AAI unmanned aircraft systems (UAS) has delivered two unmanned aircraft to the U.S. Army that the military is going to study to determine payloads capabilities for each.
The Aerosonde Mark 4.7 small unmanned aerial system and Orbiter miniature UAS is to support a five-year cooperative research-and-development agreement between the company and the Army Communications-Electronics Research, Development and Engineering Center (CERDEC) to test various payloads for three classes of UAS, tactical, small and miniature, also known as Groups 3, 2 and 1.
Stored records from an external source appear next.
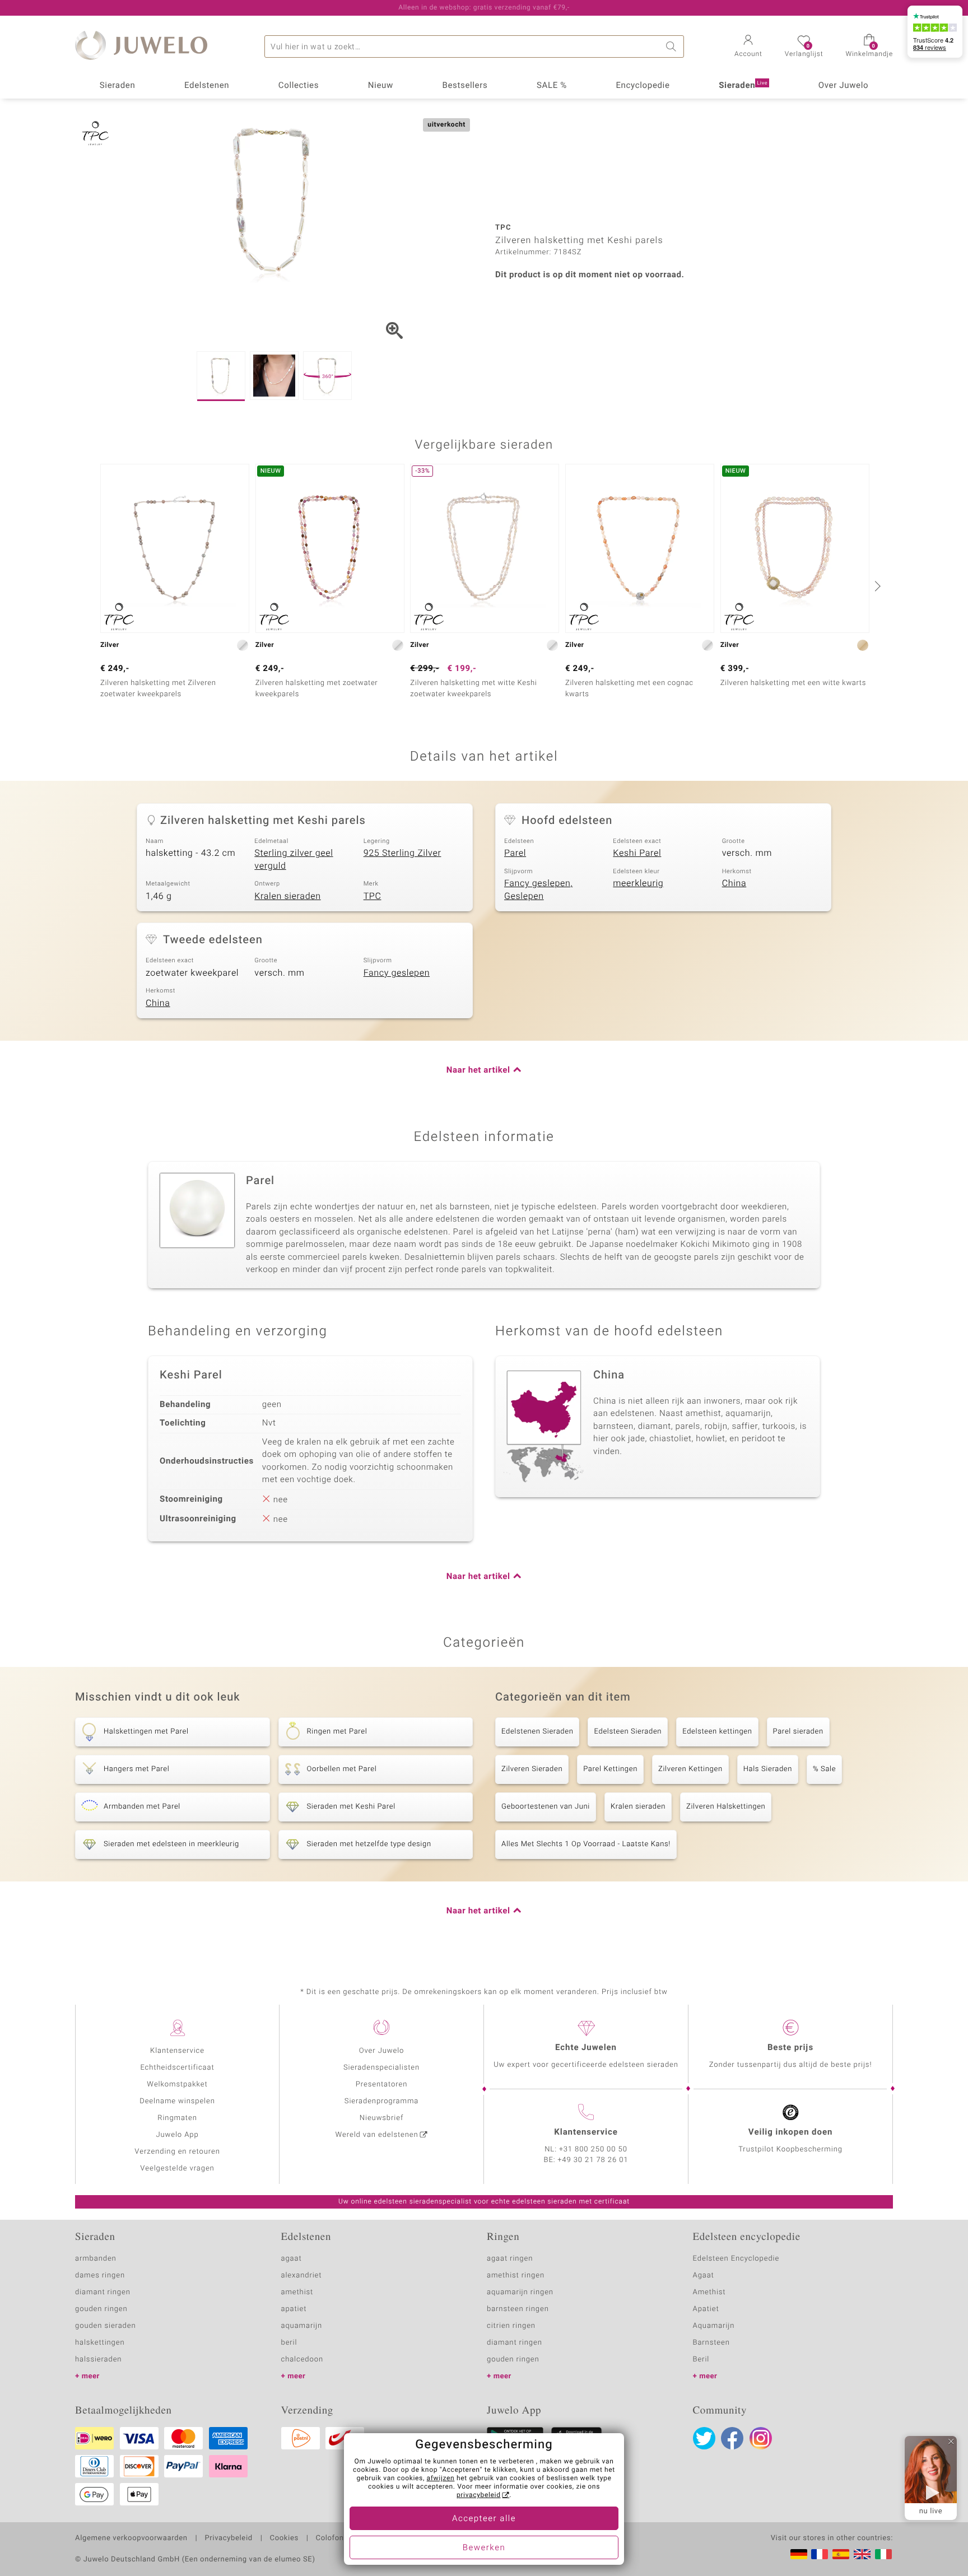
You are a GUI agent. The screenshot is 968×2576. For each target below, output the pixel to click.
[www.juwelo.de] (798, 2554)
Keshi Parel (637, 853)
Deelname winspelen (177, 2101)
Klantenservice (177, 2051)
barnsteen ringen (518, 2309)
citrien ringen (511, 2326)
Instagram (761, 2438)
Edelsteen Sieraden (628, 1731)
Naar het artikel (478, 1070)
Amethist (709, 2292)
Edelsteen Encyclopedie (736, 2258)
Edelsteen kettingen (717, 1731)
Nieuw (380, 86)
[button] (748, 47)
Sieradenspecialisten (381, 2067)
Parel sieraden (798, 1731)
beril (289, 2342)
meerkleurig (638, 883)
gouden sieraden (105, 2326)
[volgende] (876, 585)
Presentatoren (381, 2084)
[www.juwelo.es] (840, 2554)
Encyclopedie (642, 86)
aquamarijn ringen (520, 2292)
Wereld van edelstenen (377, 2135)
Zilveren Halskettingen (725, 1806)
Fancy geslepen (397, 973)
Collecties (298, 86)
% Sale (824, 1769)
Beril (701, 2359)
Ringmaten (177, 2118)
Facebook (732, 2438)
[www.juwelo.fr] (819, 2554)
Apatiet (706, 2309)
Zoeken (672, 46)
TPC (372, 896)
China (734, 883)
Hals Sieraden (767, 1769)
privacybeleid (479, 2495)
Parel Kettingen (610, 1769)
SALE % (552, 86)
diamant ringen (103, 2292)
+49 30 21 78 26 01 (593, 2160)
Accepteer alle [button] (484, 2519)
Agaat (703, 2275)
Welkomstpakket (177, 2084)
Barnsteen (711, 2342)
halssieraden (98, 2359)
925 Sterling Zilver (402, 853)
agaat (291, 2258)
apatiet (294, 2309)
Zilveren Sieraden (531, 1769)
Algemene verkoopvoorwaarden (131, 2538)
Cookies (284, 2538)
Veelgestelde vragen (177, 2168)
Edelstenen (206, 86)
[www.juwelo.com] (862, 2554)
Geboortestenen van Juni (545, 1806)
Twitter (704, 2438)
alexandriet (301, 2275)
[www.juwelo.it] (883, 2554)
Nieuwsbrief (381, 2118)
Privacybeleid (228, 2538)
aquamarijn (302, 2326)
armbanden (96, 2258)
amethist (297, 2292)
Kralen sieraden (287, 896)
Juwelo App (177, 2135)
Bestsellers (464, 86)
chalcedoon (302, 2359)
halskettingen (100, 2342)
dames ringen (100, 2275)
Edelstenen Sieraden (537, 1731)
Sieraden (118, 86)
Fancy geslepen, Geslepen (538, 890)
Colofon (330, 2538)
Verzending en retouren (177, 2151)
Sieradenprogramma (381, 2101)
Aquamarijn (714, 2326)
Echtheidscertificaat (177, 2067)
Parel (515, 853)
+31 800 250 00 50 (593, 2149)
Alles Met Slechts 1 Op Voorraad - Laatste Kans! (586, 1844)
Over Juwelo (843, 86)
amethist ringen (515, 2275)
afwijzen (441, 2478)
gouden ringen (101, 2309)
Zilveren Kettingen (690, 1769)
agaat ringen (510, 2258)
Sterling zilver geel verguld (293, 859)
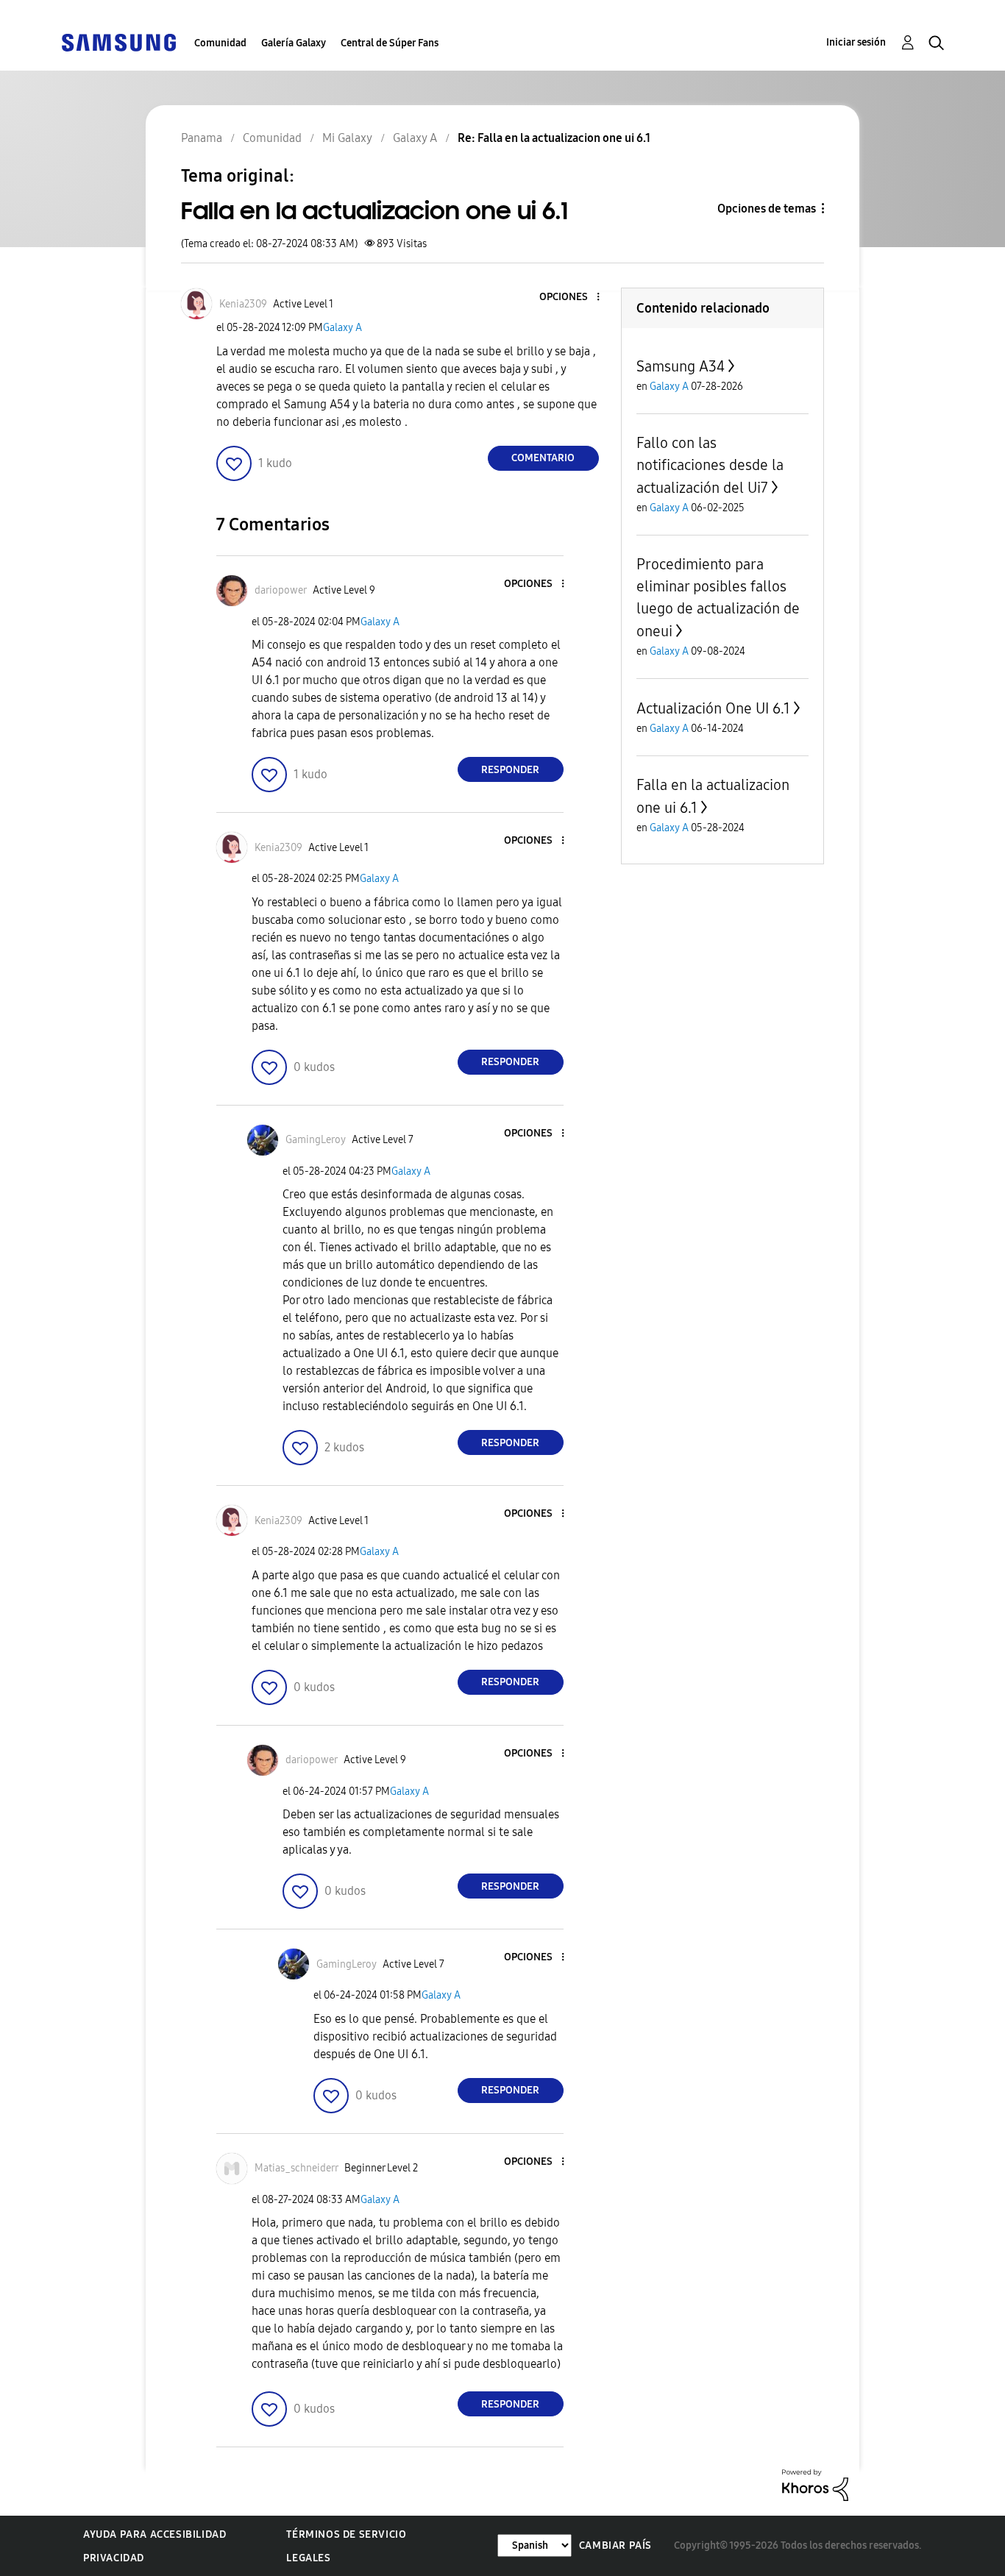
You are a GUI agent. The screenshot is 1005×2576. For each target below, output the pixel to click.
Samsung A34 (680, 366)
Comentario (543, 458)
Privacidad (113, 2558)
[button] (573, 298)
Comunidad (220, 43)
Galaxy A (342, 327)
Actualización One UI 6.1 (713, 708)
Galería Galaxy (293, 43)
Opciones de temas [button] (766, 209)
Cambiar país (615, 2545)
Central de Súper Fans (389, 43)
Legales (308, 2558)
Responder (510, 770)
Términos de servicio (346, 2534)
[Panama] (118, 42)
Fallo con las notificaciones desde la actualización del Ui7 (710, 465)
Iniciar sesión (856, 42)
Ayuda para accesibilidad (154, 2534)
AAI and CERDEC's Flight Activity, Lakehurst, N.J., completed a technical interchange meeting to review plans for payload integration onto the Aerosonde (Group 2) and Orbiter (Group 1) systems. Many payload varieties are being considered for integration, including signals intelligence, sensor and communications, according to AAI.
AAI’s UAS flight crews conducted Aerosonde and Orbiter aircraft check flights prior to delivery at Joint Base McGuire-Dix-Lakehurst in New Jersey. After CERDEC Flight Activity's successful payload integration onto either aircraft, AAI UAS operators will take the lead on a capability demonstration flight.
AAI UAS has integrated more than two dozen payloads onto the Aerosonde UAS, including scientific, meteorological, electronic warfare, signals intelligence and intelligence, surveillance and reconnaissance, the firm says.
“Our experienced UAS operators understand both the aircraft and the unique characteristics of the mission based on each payload,” said Stephen Flach, AAI UAS vice president of small unmanned aircraft systems. “In research-and-development exercises like this one, the result is reliable, comprehensive performance data to improve the user's end product,” he said.